B. İstinaf Sebepleri
1.Davacı- davalı erkek vekili istinaf dilekçesinde özetle; kusur belirlemesi, karşı davanın kabulü, nafakalar ve tazminatlar yönünden istinaf yoluna başvurmuştur.
2.Davalı- davacı kadın vekili istinaf dilekçesinde özetle; nafakaların ve tazminatların miktarı yönünden istinaf yoluna başvurmuştur.
C. Gerekçe ve Sonuç
Bölge Adliye Mahkemesinin yukarıda tarih ve sayısı belirtilen kararı ile İlk Derece Mahkemesi kararında usule ve esasa ilişkin herhangi bir aykırılığın bulunmadığı, kanunun olaya uygulanmasında ve gerekçede hata edilmediği, bu nedenle inceleme konusu kararın usul ve esas yönünden hukuka uygun olduğu gerekçesiyle tarafların tüm istinaf istemlerinin ayrı ayrı esastan reddine karar verilmiştir.

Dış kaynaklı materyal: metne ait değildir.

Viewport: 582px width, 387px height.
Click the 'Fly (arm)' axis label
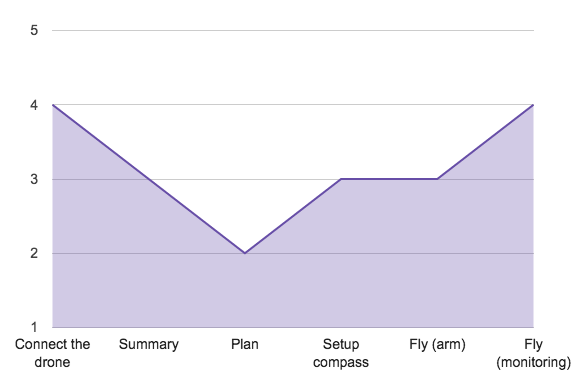tap(437, 345)
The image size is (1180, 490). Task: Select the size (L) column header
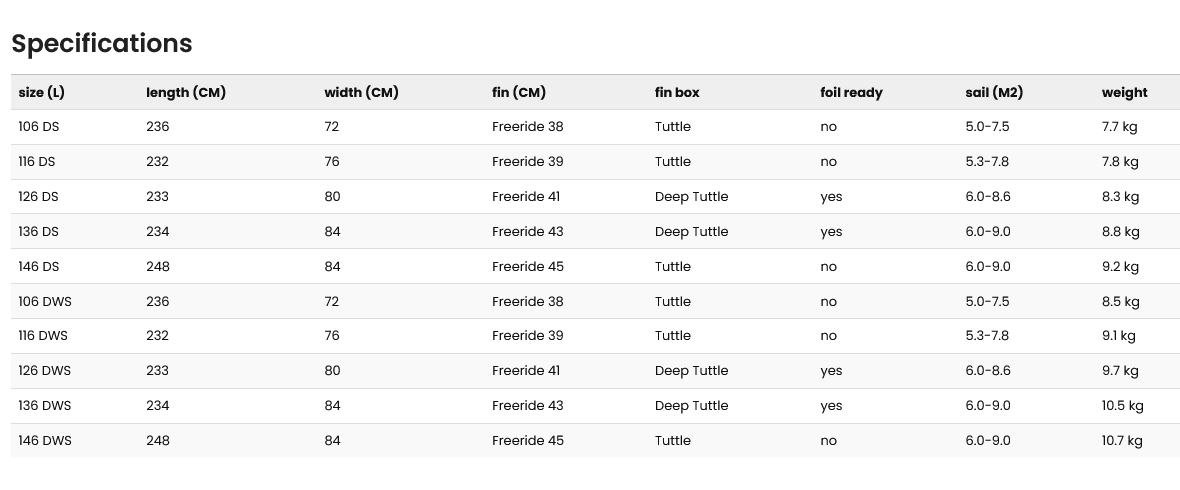click(41, 93)
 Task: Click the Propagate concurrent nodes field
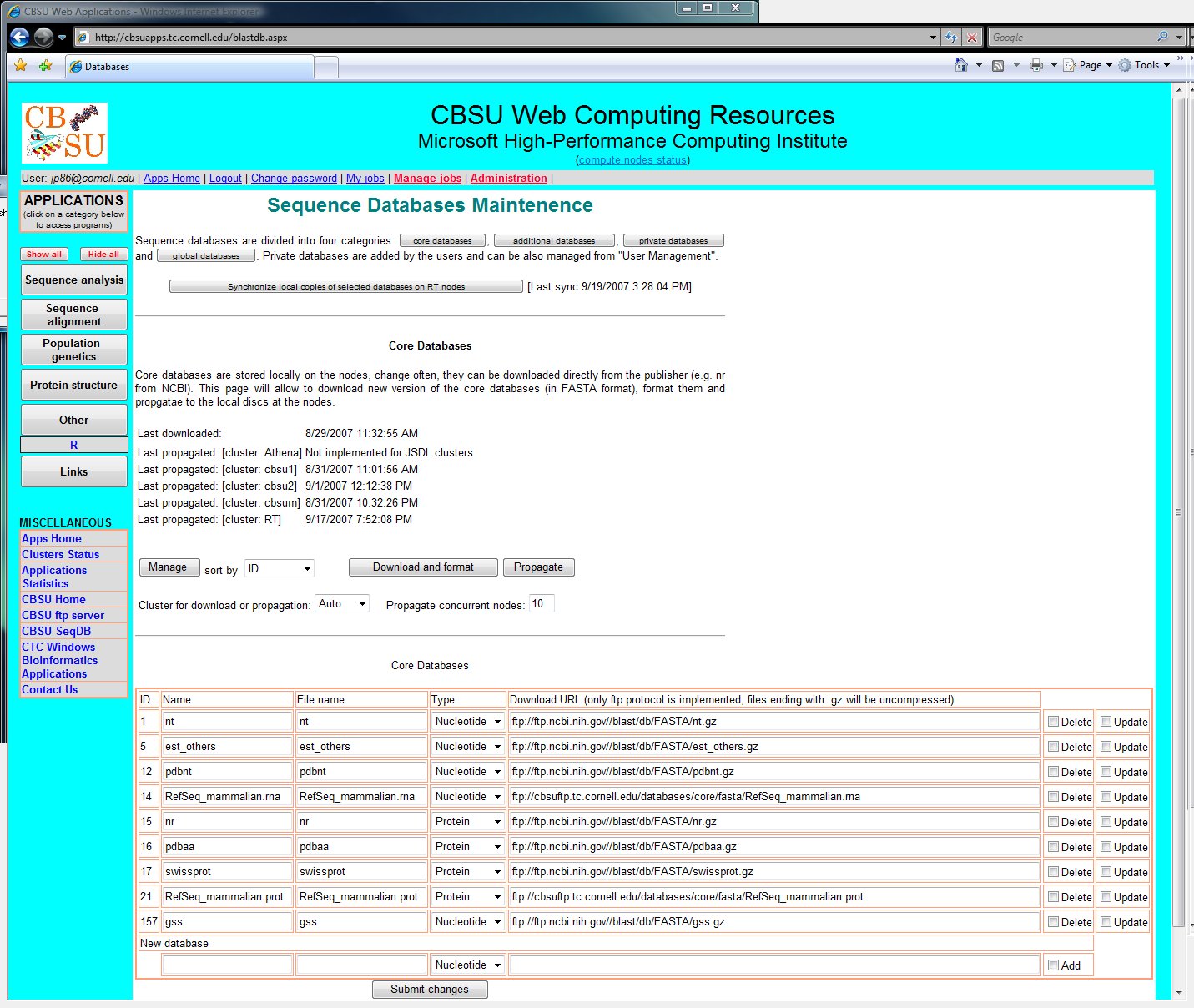coord(542,604)
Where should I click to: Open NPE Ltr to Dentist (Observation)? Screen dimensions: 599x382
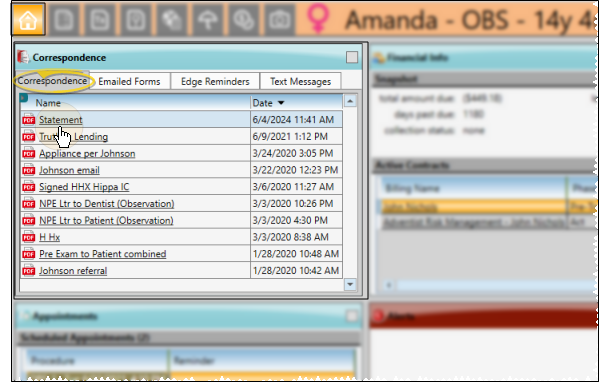(107, 204)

V. BOZMA VE BOZMADAN SONRAKİ YARGILAMA SÜRECİ
A. Bozma Kararı
1. Bölge Adliye Mahkemesinin yukarıda belirtilen kararına karşı davacı- davalı erkek karşı davanın kabulü, nafakalar ve tazminatlar yönünden ; davalı- davacı kadın vekili nafakaların ve tazminatları miktarı yönünden temyiz isteminde bulunmuştur.

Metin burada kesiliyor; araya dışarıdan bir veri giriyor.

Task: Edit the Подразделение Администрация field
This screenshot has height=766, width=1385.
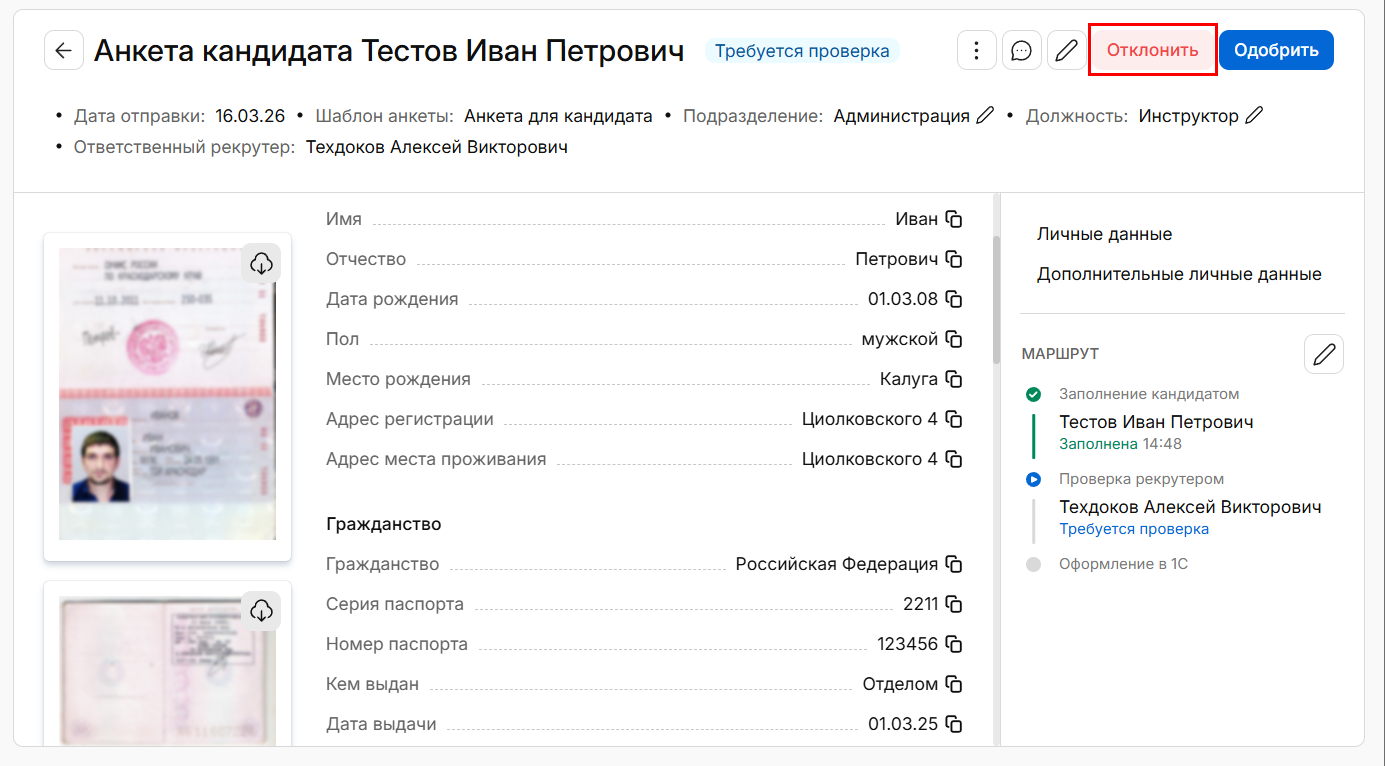Action: click(985, 116)
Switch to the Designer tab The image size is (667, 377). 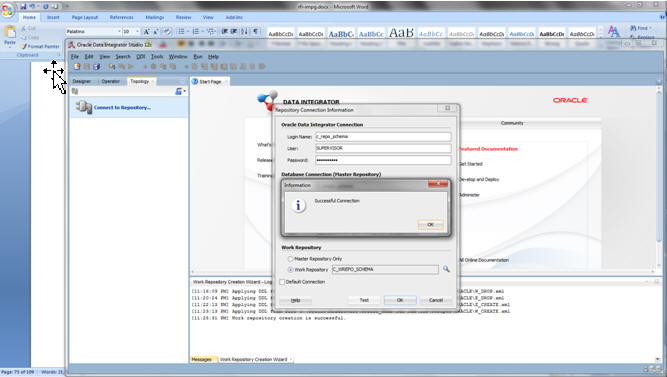click(82, 81)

2. Daire’nin 17.05.2023 tarih ve 2022/11221 Esas, 2023/2451 Karar sayılı kararı ile erkek vekilinin tüm, kadın vekilinin sair temyiz itirazlarının reddi ile kadın yararına hükmedilen maddî ve manevî tazminat miktarının az olduğu gerekçesi ile Bölge Adliye Mahkemesi kararının kaldırılmasına, İlk Derece Mahkemesi kararının bozulmasına, diğer yönlerden hükmün onanmasına karar verilmiştir.
3. Davalı-davacı kadın vekili karar düzeltme isteminde bulunmuş, Dairenin 12.10.2023 tarih ve 2023/6856 Esas, 2023/4712 Karar sayılı kararı ile 6100 sayılı Kanun’un da, bu Kanun'un temyize ilişkin hükümlerinin uygulanması sonucunda verilen Yargıtay kararlarına karşı karar düzeltme yoluna gidileceğine ilişkin bir hüküm bulunmadığı gerekçesi ile karar düzeltme dilekçesinin reddine karar verilmiştir.
B. İlk Derece Mahkemesince Bozmaya Uyularak Verilen Karar
İlk Derece Mahkemesinin yukarıda tarih ve sayısı belirtilen kararıyla; Yargıtay ilamı doğrultusunda yeniden inceleme yapılarak; tarafların tespit edilen ekonomik ve sosyal durumlarına, boşanmaya yol açan olaylardaki kusur dereceleri, paranın alım gücü, boşanmakla en azından eşinin desteğinden yoksun kalacağı, ihlal edilen mevcut ve beklenen menfaatlerin kapsamı, bu kusurların aynı zamanda kadının kişilik haklarını ihlal etmesi, hakkaniyet ilkesi gereğince, kesinleşen yönlerden yeniden karar verilmesine yer olmadığına, 4721 sayılı Kanun’un 174 üncü maddesinin birinci ve ikinci fıkrası uyarınca kadın yararına 40.000,00 TL maddî ve 40.000,00 TL manevî tazminta karar verilmiştir.
VI. TEMYİZ
A. Temyiz Yoluna Başvuranlar
Bölge Adliye Mahkemesinin yukarıda belirtilen kararına karşı süresi içinde davacı- davalı erkek vekili temyiz isteminde bulunmuştur.
B. Temyiz Sebepleri
Davacı- davalı erkek vekili temyiz başvuru dilekçesinde özetle; kusuru olmayan erkek aleyhine tazminata hükmedilmesinin hatalı olduğunu, miktarın yüksek olduğunu ileri sürerek; kararın belirtilen yönlerden bozulmasına karar verilmesini talep etmiştir.
C. Gerekçe
1. Uyuşmazlık ve Hukuki Nitelendirme
Uyuşmazlık, kararın bozmanın amacına uygun olup olmadığı noktasında toplanmaktadır.
2. İlgili Hukuk
4721 sayılı Kanun'un 4 üncü maddesi, 166 nci maddesi, 174 üncü maddesi, 6100 sayılı Kanun'un 369 uncu maddesinin birinci fıkrası, 370 inci maddesi ile 371 inci maddesi,
3. Değerlendirme
1.Temyiz olunan nihai kararların bozulması 6100 sayılı Kanun'un 371 inci maddesinde yer alan sebeplerden birinin varlığı hâlinde mümkündür.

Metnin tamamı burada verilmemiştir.